My first childbirth story is quite traumatic. I had my first birth where my placenta was retained and I lost a lot of blood because I also tore. I ended up going septic 2 days later and had to go to the hospital without my baby there. It really messed up our breastfeeding plans and made me feel like a terrible mom. They threatened to call CPS every time my husband brought my baby to me to breastfeed so I had to start pumping. I was there in the hospital for 2 days and I cried the whole time for my baby boy. This is where my postpartum depression started.
My son and I still struggle with our relationship almost 4 years later. I felt like I was drowning most days because my pump at home didn't work, breastfeeding wasn't working, and my baby was always crying and upset. I felt like a failure.
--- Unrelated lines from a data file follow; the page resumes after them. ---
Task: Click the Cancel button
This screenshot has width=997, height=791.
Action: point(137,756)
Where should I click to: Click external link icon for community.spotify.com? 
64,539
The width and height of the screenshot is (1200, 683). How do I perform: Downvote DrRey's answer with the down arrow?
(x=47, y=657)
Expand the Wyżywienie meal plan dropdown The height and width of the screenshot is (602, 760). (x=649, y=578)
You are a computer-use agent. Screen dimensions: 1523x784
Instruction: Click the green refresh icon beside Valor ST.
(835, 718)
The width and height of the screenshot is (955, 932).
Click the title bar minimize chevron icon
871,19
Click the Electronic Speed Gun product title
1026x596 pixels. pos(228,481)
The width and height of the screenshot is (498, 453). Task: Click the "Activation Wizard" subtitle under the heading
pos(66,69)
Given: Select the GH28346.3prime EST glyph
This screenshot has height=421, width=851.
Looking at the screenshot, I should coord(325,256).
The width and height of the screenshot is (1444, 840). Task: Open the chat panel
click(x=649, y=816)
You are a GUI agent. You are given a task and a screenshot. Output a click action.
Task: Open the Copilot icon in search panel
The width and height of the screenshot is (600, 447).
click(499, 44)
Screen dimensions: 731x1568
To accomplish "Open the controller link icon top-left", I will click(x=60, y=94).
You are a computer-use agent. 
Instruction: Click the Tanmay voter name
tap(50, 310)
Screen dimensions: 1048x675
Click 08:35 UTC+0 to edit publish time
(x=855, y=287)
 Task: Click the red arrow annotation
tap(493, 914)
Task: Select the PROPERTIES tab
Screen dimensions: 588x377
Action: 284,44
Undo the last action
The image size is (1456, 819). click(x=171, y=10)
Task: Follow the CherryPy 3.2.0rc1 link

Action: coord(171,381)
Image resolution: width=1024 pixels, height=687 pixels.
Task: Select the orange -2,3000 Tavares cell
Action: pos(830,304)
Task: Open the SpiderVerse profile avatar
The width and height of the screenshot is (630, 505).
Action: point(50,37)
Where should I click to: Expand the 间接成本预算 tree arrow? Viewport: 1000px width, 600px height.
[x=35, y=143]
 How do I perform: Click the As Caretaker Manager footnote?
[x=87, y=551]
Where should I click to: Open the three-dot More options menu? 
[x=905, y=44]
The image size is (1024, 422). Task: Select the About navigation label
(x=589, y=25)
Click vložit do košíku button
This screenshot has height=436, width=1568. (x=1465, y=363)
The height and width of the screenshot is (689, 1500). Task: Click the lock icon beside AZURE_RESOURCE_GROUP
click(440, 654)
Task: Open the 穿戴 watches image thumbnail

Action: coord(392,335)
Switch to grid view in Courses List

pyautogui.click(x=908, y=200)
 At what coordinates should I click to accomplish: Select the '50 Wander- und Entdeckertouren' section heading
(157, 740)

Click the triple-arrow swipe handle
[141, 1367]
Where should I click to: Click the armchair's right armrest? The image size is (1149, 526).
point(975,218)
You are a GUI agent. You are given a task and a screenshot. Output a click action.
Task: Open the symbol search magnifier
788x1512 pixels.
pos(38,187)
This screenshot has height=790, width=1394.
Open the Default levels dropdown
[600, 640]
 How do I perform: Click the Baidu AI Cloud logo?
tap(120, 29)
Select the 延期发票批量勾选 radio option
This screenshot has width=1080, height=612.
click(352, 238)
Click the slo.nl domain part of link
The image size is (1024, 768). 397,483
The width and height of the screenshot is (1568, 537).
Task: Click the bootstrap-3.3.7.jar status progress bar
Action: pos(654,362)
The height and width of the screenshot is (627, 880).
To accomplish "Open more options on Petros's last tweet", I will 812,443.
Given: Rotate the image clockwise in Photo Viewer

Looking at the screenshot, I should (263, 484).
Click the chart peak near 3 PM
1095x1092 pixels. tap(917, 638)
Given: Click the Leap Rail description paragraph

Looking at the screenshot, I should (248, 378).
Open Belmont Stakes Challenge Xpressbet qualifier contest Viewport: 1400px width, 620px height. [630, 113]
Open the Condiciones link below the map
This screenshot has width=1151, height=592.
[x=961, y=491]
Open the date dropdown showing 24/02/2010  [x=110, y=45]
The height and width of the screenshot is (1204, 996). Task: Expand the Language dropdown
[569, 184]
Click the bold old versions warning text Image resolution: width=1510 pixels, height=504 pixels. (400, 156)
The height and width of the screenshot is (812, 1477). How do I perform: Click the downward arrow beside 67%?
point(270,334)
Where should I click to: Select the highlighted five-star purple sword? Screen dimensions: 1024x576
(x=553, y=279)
CPS ended up getting called because people thought my son was too skinny. He was failing to thrive and I almost had him taken away. I had to start supplementing with formula and that was the hardest thing as a new mom. At 4 months old, I ended up stopping breastfeeding completely.
We struggled with thrush and his tongue/lip ties for 4 very long stressful months. My husband would come home from working a long 8-12 hour shift depending on his hours and I would give him the baby and he would have to take him for the rest of the night. I needed a break, I didn't know what to do to not be frustrated and angry. I ended up pregnant with my daughter when my son was 4 months old. My postpartum depression carried on until I was about to have my daughter.
When my son turned 1 year, we had finally come to this place where we better understood each other and It was so much easier. My midwife helped us a lot, being a young mom with a baby boy. She gave a lot of resources to help me get through it. I ended up seeing a postpartum doula that helped me work through my issues before I had my daughter so it would no longer carry on.